Rewrite the records below, replacing every occurrence of "How do I perform" with "How can I carry out" and leaving everything else unchanged.

:: Records for processing

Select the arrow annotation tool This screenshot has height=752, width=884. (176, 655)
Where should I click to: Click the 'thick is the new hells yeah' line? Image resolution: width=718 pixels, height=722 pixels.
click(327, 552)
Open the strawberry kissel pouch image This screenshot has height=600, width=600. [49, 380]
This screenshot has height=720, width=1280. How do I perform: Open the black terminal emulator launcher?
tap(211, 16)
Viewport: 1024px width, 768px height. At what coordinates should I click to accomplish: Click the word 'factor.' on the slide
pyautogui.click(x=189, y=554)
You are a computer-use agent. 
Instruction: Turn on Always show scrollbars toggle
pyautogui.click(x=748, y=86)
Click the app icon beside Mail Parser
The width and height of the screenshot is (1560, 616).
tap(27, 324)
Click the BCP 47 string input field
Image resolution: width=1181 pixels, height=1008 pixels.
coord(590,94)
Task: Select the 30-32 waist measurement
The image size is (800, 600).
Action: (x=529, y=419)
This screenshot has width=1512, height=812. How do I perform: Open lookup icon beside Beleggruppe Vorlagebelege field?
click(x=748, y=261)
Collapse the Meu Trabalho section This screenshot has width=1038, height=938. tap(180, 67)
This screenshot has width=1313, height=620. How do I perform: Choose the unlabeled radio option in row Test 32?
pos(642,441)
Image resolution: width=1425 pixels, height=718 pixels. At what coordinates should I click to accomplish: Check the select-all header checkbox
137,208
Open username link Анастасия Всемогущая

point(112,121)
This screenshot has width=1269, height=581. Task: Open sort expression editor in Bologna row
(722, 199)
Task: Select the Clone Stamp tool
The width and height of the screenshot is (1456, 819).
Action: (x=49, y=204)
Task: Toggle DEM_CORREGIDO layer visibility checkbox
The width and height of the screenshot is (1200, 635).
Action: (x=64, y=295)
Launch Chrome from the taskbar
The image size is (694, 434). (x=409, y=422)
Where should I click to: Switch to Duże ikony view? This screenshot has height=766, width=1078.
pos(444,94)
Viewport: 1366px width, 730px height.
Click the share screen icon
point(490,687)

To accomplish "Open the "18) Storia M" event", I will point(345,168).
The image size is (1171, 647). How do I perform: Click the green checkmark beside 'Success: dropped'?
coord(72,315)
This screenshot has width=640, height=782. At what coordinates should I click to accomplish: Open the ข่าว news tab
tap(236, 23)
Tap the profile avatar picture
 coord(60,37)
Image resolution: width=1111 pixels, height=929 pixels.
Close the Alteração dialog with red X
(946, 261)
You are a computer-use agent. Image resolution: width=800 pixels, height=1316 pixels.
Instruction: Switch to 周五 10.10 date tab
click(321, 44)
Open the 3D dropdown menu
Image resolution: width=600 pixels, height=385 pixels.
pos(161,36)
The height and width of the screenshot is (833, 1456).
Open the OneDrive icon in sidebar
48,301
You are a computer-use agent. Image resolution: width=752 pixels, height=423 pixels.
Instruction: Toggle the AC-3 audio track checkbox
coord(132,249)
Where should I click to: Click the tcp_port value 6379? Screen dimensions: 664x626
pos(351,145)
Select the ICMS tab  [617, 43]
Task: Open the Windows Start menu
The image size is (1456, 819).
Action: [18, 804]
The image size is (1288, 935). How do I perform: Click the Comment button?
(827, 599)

::::

> _Finished answer_
Select the arrow annotation tool This screenshot has height=752, width=884. (176, 655)
Where should I click to: Click the 'thick is the new hells yeah' line? Image resolution: width=718 pixels, height=722 pixels.
click(327, 552)
Open the strawberry kissel pouch image This screenshot has height=600, width=600. [49, 380]
This screenshot has height=720, width=1280. How can I carry out: Open the black terminal emulator launcher?
tap(211, 16)
Viewport: 1024px width, 768px height. At what coordinates should I click to accomplish: Click the word 'factor.' on the slide
pyautogui.click(x=189, y=554)
You are a computer-use agent. 
Instruction: Turn on Always show scrollbars toggle
pyautogui.click(x=748, y=86)
Click the app icon beside Mail Parser
The width and height of the screenshot is (1560, 616).
tap(27, 324)
Click the BCP 47 string input field
Image resolution: width=1181 pixels, height=1008 pixels.
coord(590,94)
Task: Select the 30-32 waist measurement
The image size is (800, 600).
Action: (x=529, y=419)
This screenshot has width=1512, height=812. How can I carry out: Open lookup icon beside Beleggruppe Vorlagebelege field?
click(x=748, y=261)
Collapse the Meu Trabalho section This screenshot has width=1038, height=938. tap(180, 67)
This screenshot has width=1313, height=620. How can I carry out: Choose the unlabeled radio option in row Test 32?
pos(642,441)
Image resolution: width=1425 pixels, height=718 pixels. At what coordinates should I click to accomplish: Check the select-all header checkbox
137,208
Open username link Анастасия Всемогущая

point(112,121)
This screenshot has width=1269, height=581. Task: Open sort expression editor in Bologna row
(722, 199)
Task: Select the Clone Stamp tool
The width and height of the screenshot is (1456, 819).
Action: (x=49, y=204)
Task: Toggle DEM_CORREGIDO layer visibility checkbox
The width and height of the screenshot is (1200, 635).
Action: (x=64, y=295)
Launch Chrome from the taskbar
The image size is (694, 434). (x=409, y=422)
Where should I click to: Switch to Duże ikony view? This screenshot has height=766, width=1078.
pos(444,94)
Viewport: 1366px width, 730px height.
Click the share screen icon
point(490,687)

To accomplish "Open the "18) Storia M" event", I will point(345,168).
The image size is (1171, 647). How can I carry out: Click the green checkmark beside 'Success: dropped'?
coord(72,315)
This screenshot has width=640, height=782. At what coordinates should I click to accomplish: Open the ข่าว news tab
tap(236, 23)
Tap the profile avatar picture
 coord(60,37)
Image resolution: width=1111 pixels, height=929 pixels.
Close the Alteração dialog with red X
(946, 261)
You are a computer-use agent. Image resolution: width=800 pixels, height=1316 pixels.
Instruction: Switch to 周五 10.10 date tab
click(321, 44)
Open the 3D dropdown menu
Image resolution: width=600 pixels, height=385 pixels.
pos(161,36)
The height and width of the screenshot is (833, 1456).
Open the OneDrive icon in sidebar
48,301
You are a computer-use agent. Image resolution: width=752 pixels, height=423 pixels.
Instruction: Toggle the AC-3 audio track checkbox
coord(132,249)
Where should I click to: Click the tcp_port value 6379? Screen dimensions: 664x626
pos(351,145)
Select the ICMS tab  [617, 43]
Task: Open the Windows Start menu
The image size is (1456, 819).
Action: [18, 804]
The image size is (1288, 935). How can I carry out: Click the Comment button?
(827, 599)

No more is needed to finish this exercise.